---- Material provided
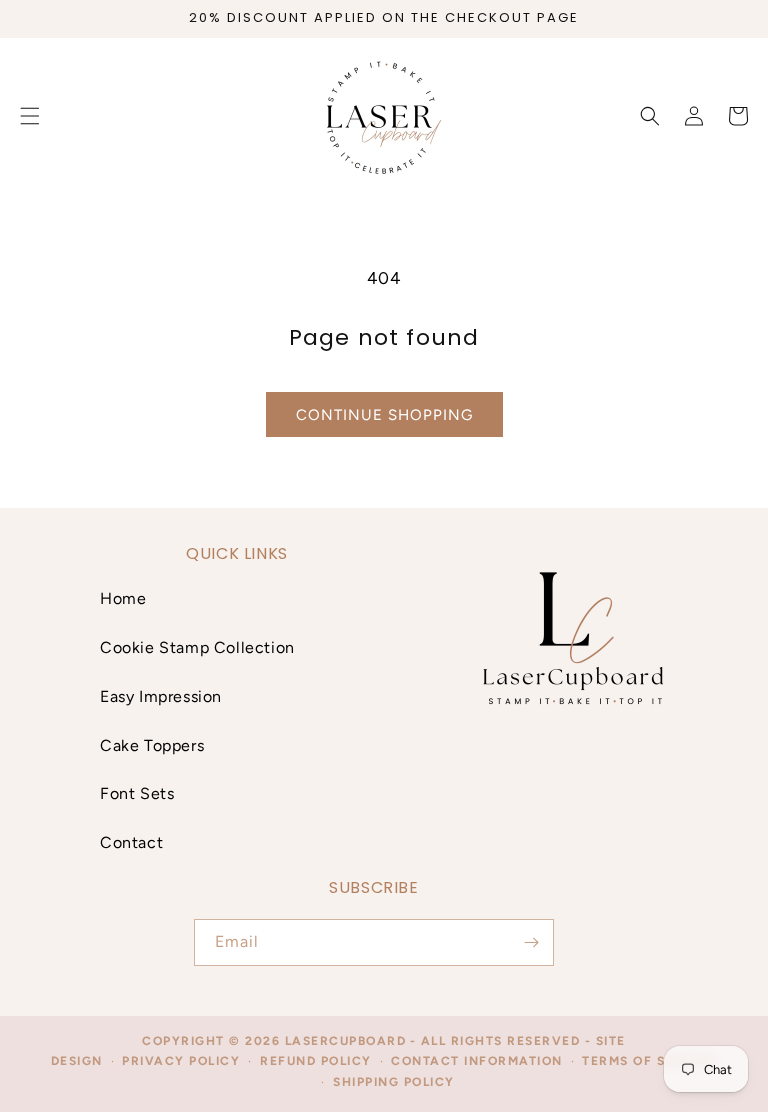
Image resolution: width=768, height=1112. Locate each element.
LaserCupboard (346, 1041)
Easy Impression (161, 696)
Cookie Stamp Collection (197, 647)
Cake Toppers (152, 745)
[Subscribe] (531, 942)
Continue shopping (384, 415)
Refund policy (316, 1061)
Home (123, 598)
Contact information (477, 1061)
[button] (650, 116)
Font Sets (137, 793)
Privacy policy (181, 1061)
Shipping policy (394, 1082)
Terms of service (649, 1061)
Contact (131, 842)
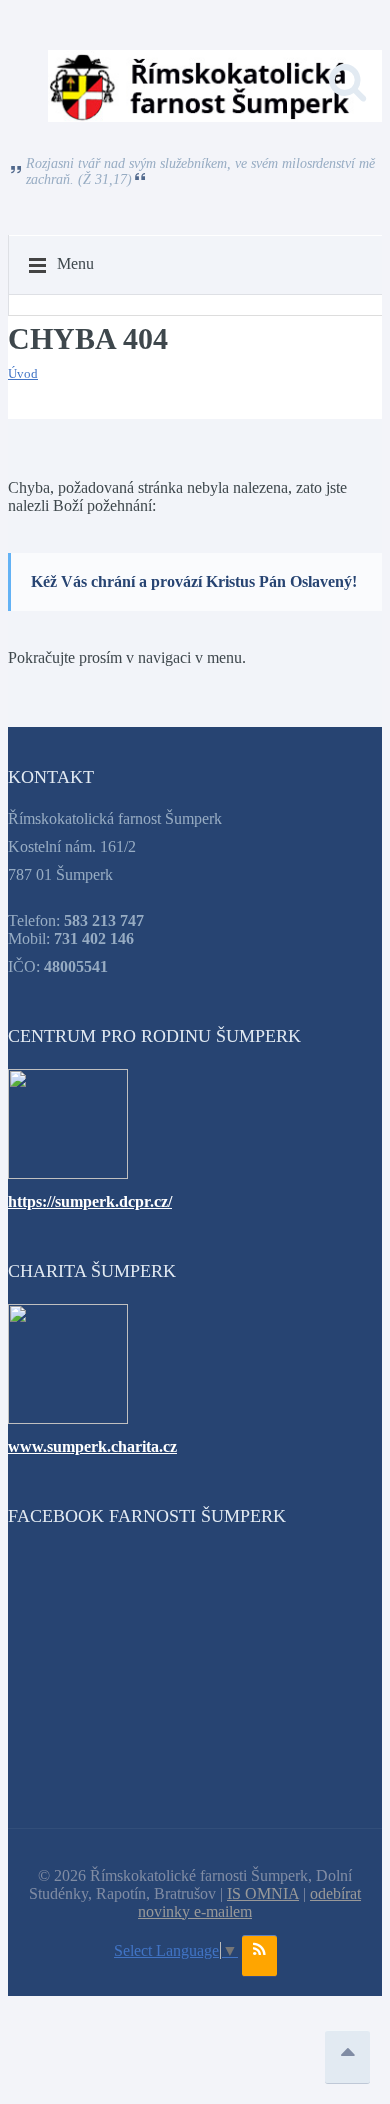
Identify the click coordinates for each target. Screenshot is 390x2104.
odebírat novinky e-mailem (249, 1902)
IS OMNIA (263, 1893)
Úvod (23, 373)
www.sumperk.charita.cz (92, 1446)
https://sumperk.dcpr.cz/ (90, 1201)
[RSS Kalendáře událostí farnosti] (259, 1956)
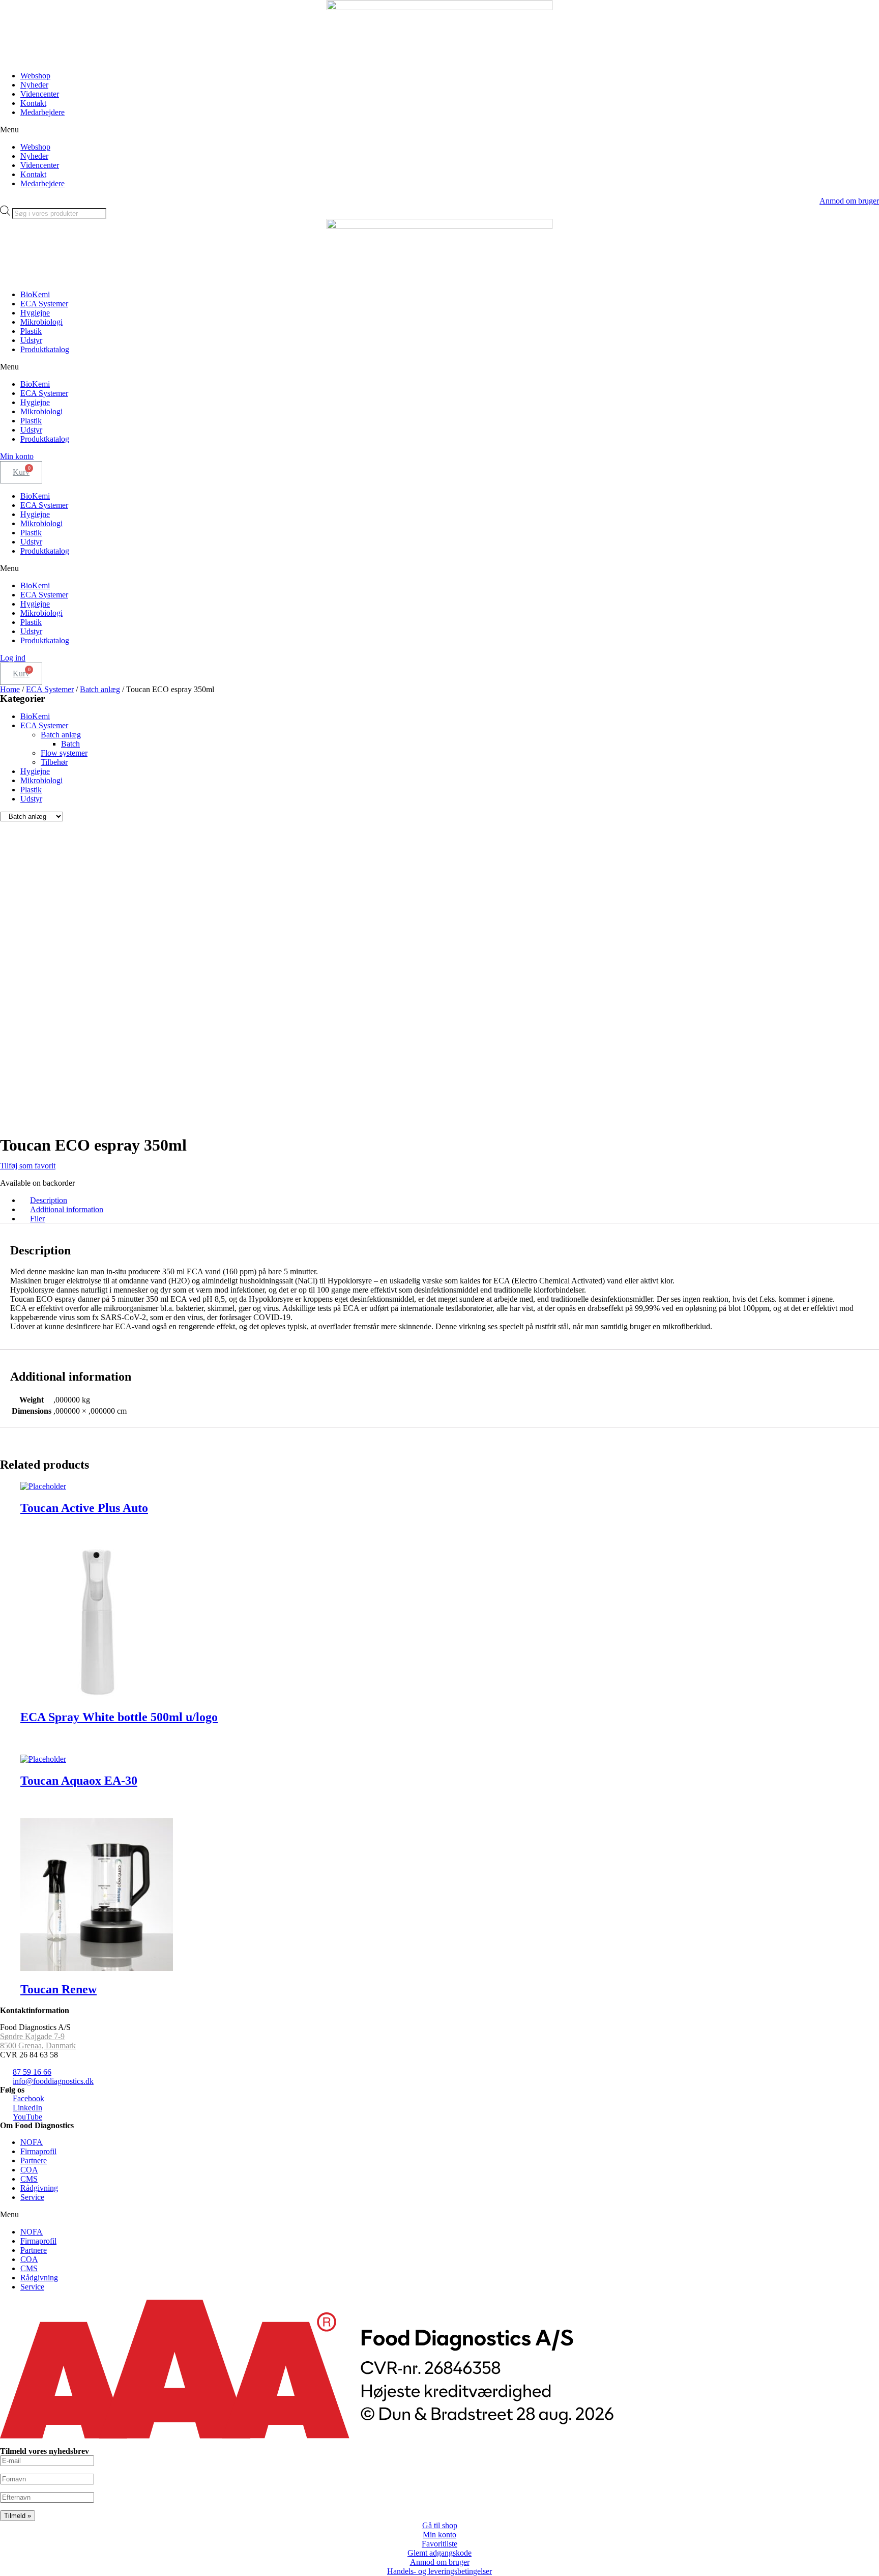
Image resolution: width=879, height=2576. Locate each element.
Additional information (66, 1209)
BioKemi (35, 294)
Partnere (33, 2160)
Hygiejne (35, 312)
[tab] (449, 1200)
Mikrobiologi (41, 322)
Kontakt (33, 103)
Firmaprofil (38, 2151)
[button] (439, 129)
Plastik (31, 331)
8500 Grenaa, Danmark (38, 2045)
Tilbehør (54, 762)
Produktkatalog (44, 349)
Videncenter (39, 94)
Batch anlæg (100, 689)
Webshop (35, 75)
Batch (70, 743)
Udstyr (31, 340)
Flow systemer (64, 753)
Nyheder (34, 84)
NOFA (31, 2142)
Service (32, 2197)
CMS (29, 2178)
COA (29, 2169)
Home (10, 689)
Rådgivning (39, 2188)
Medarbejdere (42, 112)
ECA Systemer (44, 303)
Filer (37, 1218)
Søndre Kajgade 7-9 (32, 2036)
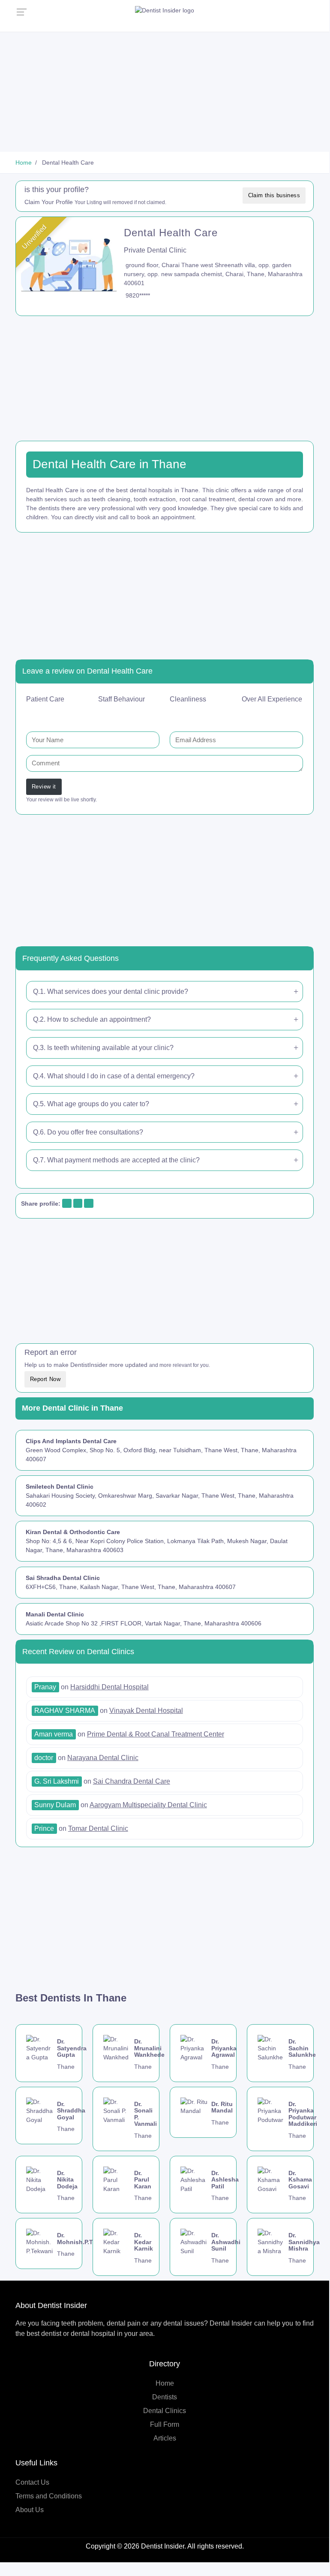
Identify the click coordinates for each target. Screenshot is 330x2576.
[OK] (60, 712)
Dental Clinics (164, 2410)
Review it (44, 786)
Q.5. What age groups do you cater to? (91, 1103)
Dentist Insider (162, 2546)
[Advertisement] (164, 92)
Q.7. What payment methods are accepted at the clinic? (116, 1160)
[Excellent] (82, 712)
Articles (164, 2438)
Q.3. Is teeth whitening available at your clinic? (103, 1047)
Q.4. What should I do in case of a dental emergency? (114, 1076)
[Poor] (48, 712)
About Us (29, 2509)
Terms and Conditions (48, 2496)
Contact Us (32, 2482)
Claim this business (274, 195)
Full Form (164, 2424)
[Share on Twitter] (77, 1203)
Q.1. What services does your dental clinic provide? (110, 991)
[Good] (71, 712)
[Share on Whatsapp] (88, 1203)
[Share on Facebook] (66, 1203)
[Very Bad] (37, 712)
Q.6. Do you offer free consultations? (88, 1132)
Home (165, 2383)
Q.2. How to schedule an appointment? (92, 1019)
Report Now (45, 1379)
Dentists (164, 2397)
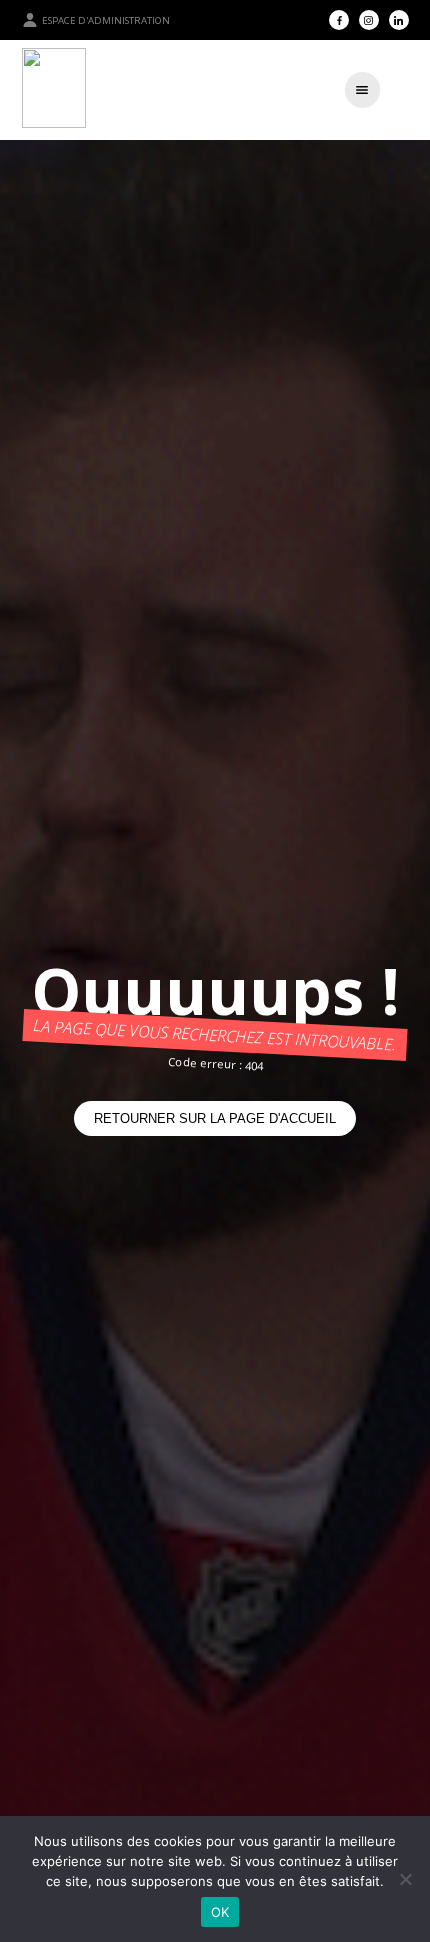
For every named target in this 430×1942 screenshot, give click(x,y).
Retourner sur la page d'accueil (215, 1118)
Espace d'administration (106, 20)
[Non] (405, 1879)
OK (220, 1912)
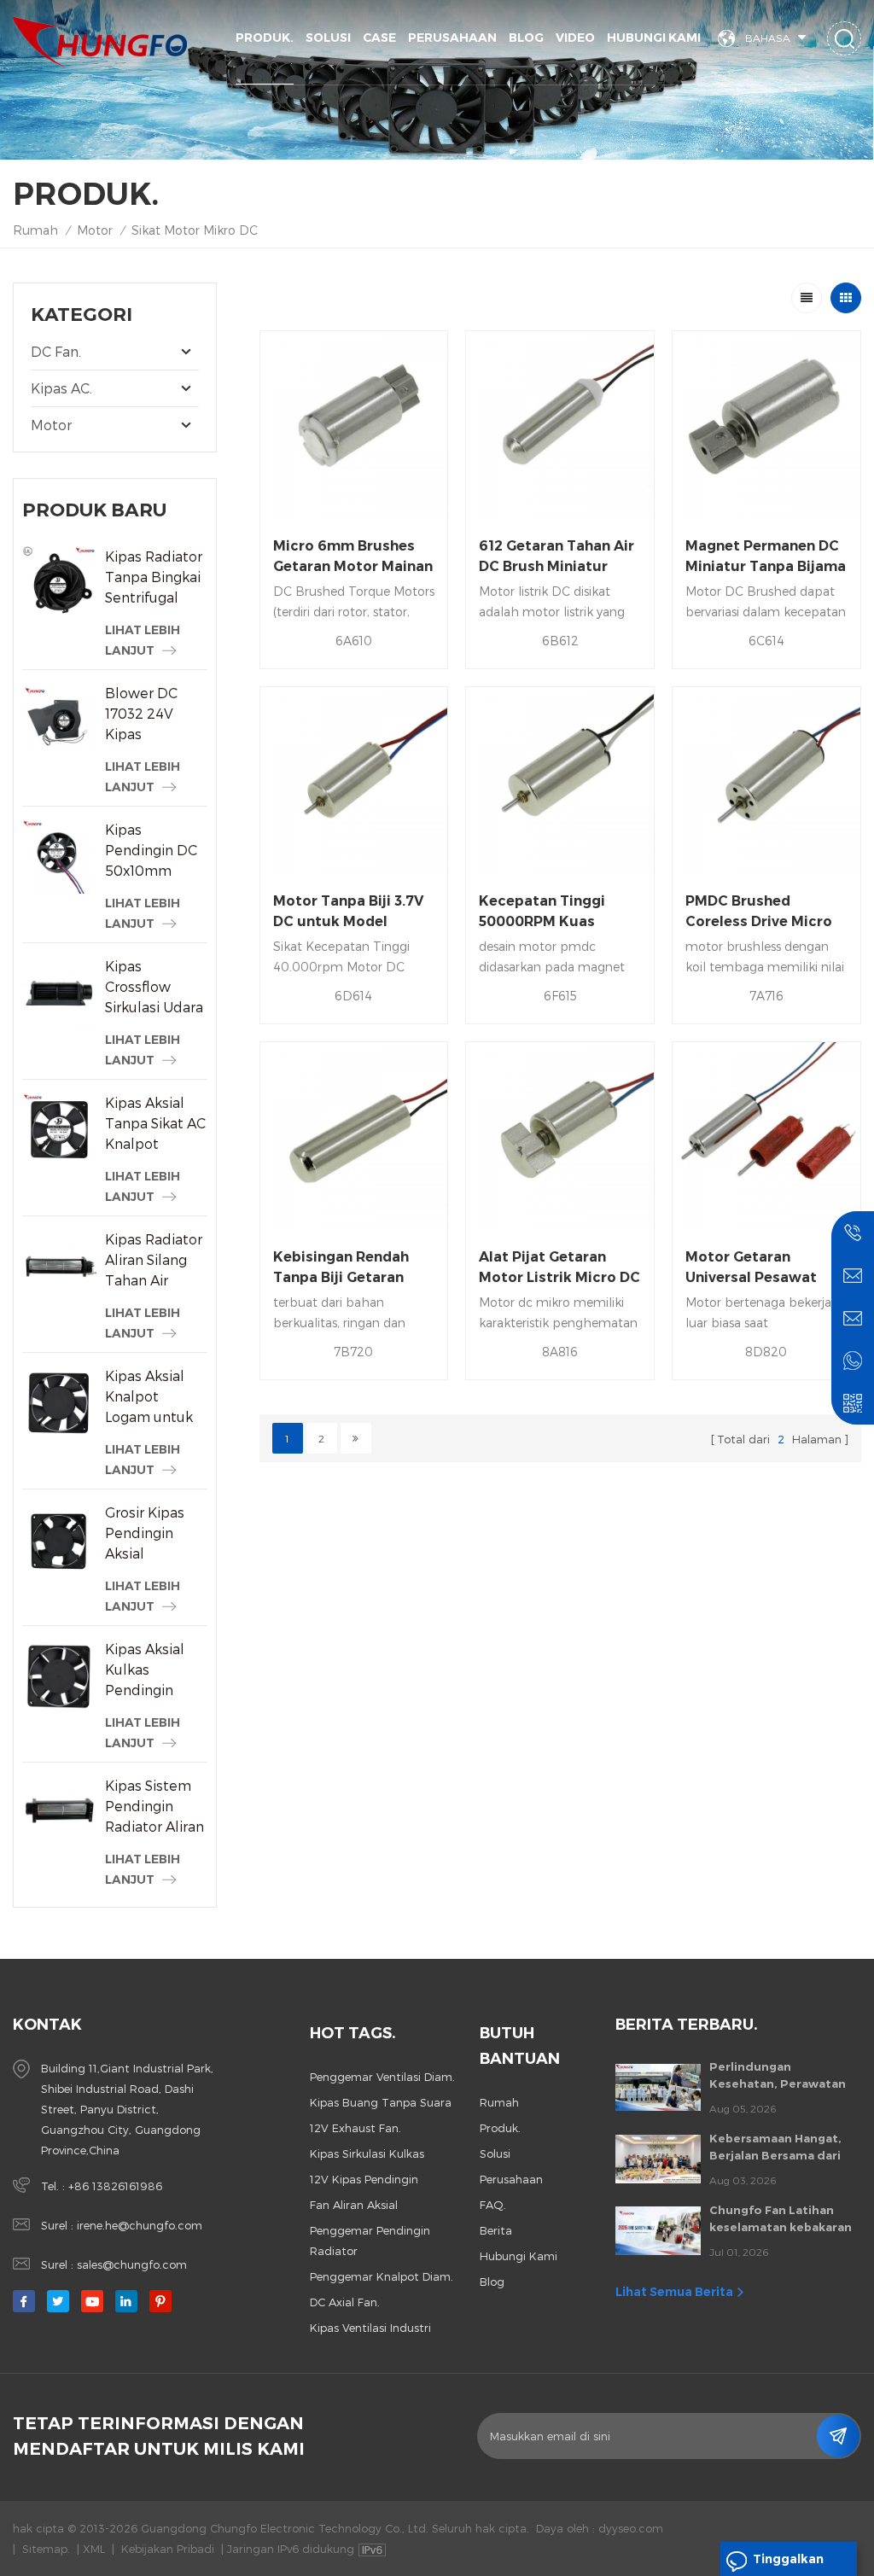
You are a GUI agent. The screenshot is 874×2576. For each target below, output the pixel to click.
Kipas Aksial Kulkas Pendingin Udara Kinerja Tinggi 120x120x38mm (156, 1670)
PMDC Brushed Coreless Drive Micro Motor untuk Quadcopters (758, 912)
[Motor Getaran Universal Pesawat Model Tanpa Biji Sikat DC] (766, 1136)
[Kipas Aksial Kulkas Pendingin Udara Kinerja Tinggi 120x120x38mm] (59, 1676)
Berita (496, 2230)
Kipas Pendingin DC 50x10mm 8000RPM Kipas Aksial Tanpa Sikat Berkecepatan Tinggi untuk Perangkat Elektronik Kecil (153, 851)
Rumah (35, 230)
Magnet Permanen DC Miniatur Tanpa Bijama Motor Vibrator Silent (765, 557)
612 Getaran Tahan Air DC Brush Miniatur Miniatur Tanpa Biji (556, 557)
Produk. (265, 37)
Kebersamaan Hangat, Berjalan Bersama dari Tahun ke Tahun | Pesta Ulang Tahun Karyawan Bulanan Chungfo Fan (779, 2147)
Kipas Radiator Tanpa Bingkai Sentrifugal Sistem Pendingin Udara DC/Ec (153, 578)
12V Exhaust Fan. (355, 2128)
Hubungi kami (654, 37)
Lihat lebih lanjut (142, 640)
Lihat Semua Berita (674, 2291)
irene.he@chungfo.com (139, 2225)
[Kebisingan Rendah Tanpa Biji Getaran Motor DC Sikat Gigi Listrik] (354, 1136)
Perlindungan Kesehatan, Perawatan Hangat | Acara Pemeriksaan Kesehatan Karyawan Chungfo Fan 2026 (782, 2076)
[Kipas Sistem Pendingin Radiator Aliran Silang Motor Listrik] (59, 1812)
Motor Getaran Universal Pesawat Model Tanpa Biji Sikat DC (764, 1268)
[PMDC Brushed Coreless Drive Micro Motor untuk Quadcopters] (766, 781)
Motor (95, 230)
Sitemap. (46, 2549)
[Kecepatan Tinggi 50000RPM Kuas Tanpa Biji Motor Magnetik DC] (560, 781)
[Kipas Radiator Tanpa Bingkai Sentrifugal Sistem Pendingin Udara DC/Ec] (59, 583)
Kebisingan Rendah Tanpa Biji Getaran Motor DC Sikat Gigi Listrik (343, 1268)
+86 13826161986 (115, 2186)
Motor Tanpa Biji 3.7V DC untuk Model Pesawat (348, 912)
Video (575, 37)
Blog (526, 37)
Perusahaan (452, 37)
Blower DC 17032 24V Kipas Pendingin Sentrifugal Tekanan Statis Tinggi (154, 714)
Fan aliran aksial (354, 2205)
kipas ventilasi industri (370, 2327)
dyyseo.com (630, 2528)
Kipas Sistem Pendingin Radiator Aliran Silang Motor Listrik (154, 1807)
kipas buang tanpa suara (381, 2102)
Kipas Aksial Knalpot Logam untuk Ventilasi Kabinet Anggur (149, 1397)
--------
Between and including the line with "Home (10, 689)" and the line with "Berita (496, 2230)", repeat every line exactly as it appears above, with pictures left out.

Home (10, 689)
Rådgivning (39, 2188)
Medarbejdere (42, 112)
ECA Systemer (44, 303)
Filer (37, 1218)
Søndre Kajgade 7-9 (32, 2036)
Identify the click coordinates for each target. Screenshot is 330x2576.
[OK] (60, 712)
Dental Clinics (164, 2410)
Review it (44, 786)
Q.5. What age groups do you cater to? (91, 1103)
Dentist Insider (162, 2546)
[Advertisement] (164, 92)
Q.7. What payment methods are accepted at the clinic? (116, 1160)
[Excellent] (82, 712)
Articles (164, 2438)
Q.3. Is teeth whitening available at your clinic? (103, 1047)
Q.4. What should I do in case of a dental emergency? (114, 1076)
[Poor] (48, 712)
About Us (29, 2509)
Terms and Conditions (48, 2496)
Contact Us (32, 2482)
Claim this business (274, 195)
Full Form (164, 2424)
[Share on Twitter] (77, 1203)
Q.1. What services does your dental clinic provide? (110, 991)
[Good] (71, 712)
[Share on Whatsapp] (88, 1203)
[Share on Facebook] (66, 1203)
[Very Bad] (37, 712)
Q.6. Do you offer free consultations? (88, 1132)
Home (165, 2383)
Q.2. How to schedule an appointment? (92, 1019)
Report Now (45, 1379)
Dentists (164, 2397)
For every named target in this 430×1942 screenshot, give click(x,y).
Retourner sur la page d'accueil (215, 1118)
Espace d'administration (106, 20)
[Non] (405, 1879)
OK (220, 1912)
You are a GUI agent. The screenshot is 874×2576. For each target below, output the pixel to click.
Kipas Aksial Kulkas Pendingin Udara Kinerja Tinggi 120x120x38mm (156, 1670)
PMDC Brushed Coreless Drive Micro Motor untuk Quadcopters (758, 912)
[Motor Getaran Universal Pesawat Model Tanpa Biji Sikat DC] (766, 1136)
[Kipas Aksial Kulkas Pendingin Udara Kinerja Tinggi 120x120x38mm] (59, 1676)
Berita (496, 2230)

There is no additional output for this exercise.